Their absence reminds me that when I was their age, we were able to visit my father as we lived only fifty miles apart. So, in addition to missing my sons, my thoughts are with my Dad who died some twenty-five years ago. I wish I could turn back time and tell him how important he was to me, in spite of our going our separate ways in life. There was always an expectation that I would join him in his photography business, which I did not. I wrote a piece about him soon after he died, sort of an apology in the form of an explanation. I posted that a couple of years ago but I include it below, with love, to my Dad…
Up Park Avenue we would speed to beat the lights from lower Manhattan in the small Ford station wagon with “Hagelstein Bros., Commercial Photographers since 1866” imprinted on its panels. The Queens Midtown Tunnel awaited us.
It is some summer in the late 1950s and, once again, I’m working for my father after another high school year. In the back of the wagon I share a small space with props, flood lamps, and background curtains. The hot, midtown air, washed by exhaust fumes and the smoke from my father’s perpetual burning cigarette, surround me.
My father’s brother and partner, my Uncle Phil, occupies the passenger’s seat. They have made this round trip, day-in and day-out since my father returned from WWII. Their discussions no longer center on the business, but they speak of the city, its problems, the Russians, and politics. I think of where my friends and I will cruise that evening in one of their cars, a 57’ Merc, probably Queens Blvd., winding up at Jahn’s next to the RKO on Lefferts Boulevard.

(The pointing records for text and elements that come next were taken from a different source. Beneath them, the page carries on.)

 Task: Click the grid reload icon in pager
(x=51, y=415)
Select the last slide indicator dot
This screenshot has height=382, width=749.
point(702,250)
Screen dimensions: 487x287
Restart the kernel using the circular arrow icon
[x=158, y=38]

Over the years, as a summer employee, my father believed I was being groomed for the business, the fourth generation to carry it on. My Uncle was a bachelor and I was the only one with the name to follow the tradition. There were cousins, but none at the time had any interest in photography, so the obligation fell to me.
This was such an understood, implicit obligation for my future maturation, that nothing of a formal nature was needed to foster this direction. Simply, it was my job to learn the business from the bottom up, working first as a messenger on the NY City streets, delivering glossies to clients for salesmen’s samples and for the furniture show (the primary commercial product photographed by my father). Then I graduated to photographer’s assistant, adjusting lamp shades under the hot flood lamps so the seams would not show, and, then, finally to an assistant in the color lab, making prints, dodging shadows to hold overexposures of glass tables. Osmosis was to be my mentor.

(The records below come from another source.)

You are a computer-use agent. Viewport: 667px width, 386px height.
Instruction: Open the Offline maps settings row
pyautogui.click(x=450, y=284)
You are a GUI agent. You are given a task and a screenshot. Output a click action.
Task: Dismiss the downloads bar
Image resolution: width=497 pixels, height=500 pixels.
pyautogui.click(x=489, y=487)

At work I see my father, as the camera would reveal contrasts with different filters. These were normally invisible to me. At home he was a more contemplative, private person, crushed into submission by a troubled marriage. But I see him strolling down the halls of his business, smiling, extending his hand to a customer, kidding in his usual way, “How’s Biz?” he would say. His office overlooks the reception area and there he, my Uncle, and his two cousins would preside over lunch, a burger and coffee from the nearby luncheonette.
In spite of my obligation to learn the profession from the inside, I inveigled his support to go to college – with the understanding I would study business. By then I think I knew that this would be the first step to take me away from HIS business, a step, once taken, would not be taken back. The question was how to reveal this to him.

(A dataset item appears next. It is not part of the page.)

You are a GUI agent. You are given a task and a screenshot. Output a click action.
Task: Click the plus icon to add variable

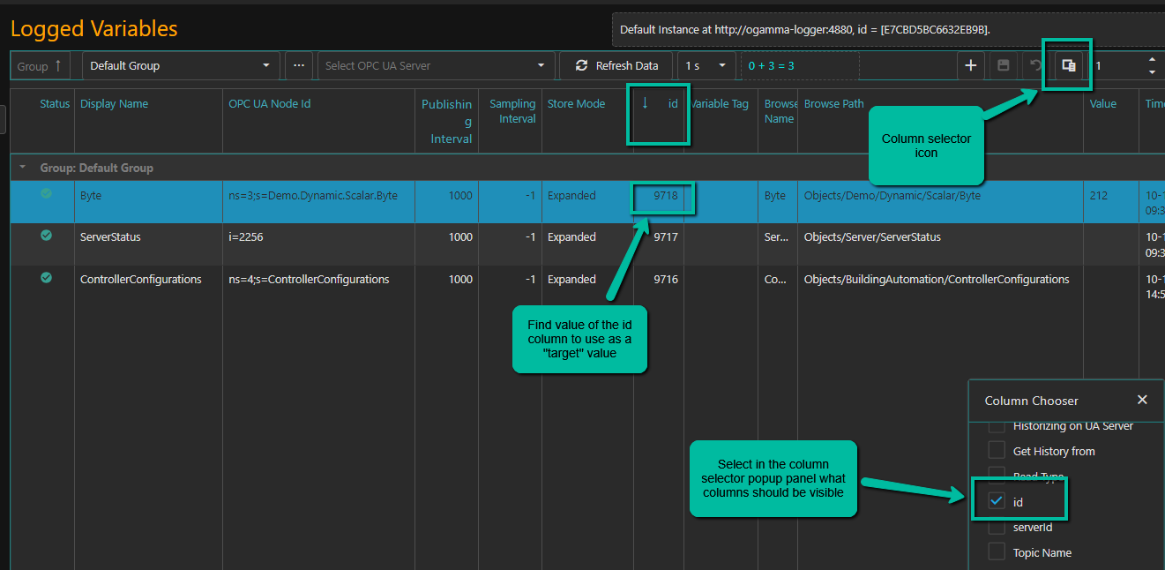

But as silently as I was expected to take over the business, my retreat was equally stealth. We both avoided the topic as I went to college and I continued to work there during the summers. Once I switched majors from business to the humanities, we both knew, but still, no discussion. This was territory neither he nor I wanted to visit at the time.
My reasons were clear to me. In the hallways of the studio he was larger than life but he was also provincial in his business thinking. He, his brother, and his cousins had developed an inbred view of the future of photography. Like Willie Loman, they had bet the future of their business on producing prints for salesmen, unconscious to the developing mass media and its impact on door-to-door sales. Entering the business would mean conflict with beliefs that were sacrosanct, a battle I would surely lose. So, I kept my silence and progressively moved away.
Why he never brought up the subject I will, now, never know. Ultimately, I married, and began a career in publishing, with an office, ironically, only three blocks from his studio. I still joined him for lunch occasionally, with his greeting me when I arrived, “So, How’s Biz?”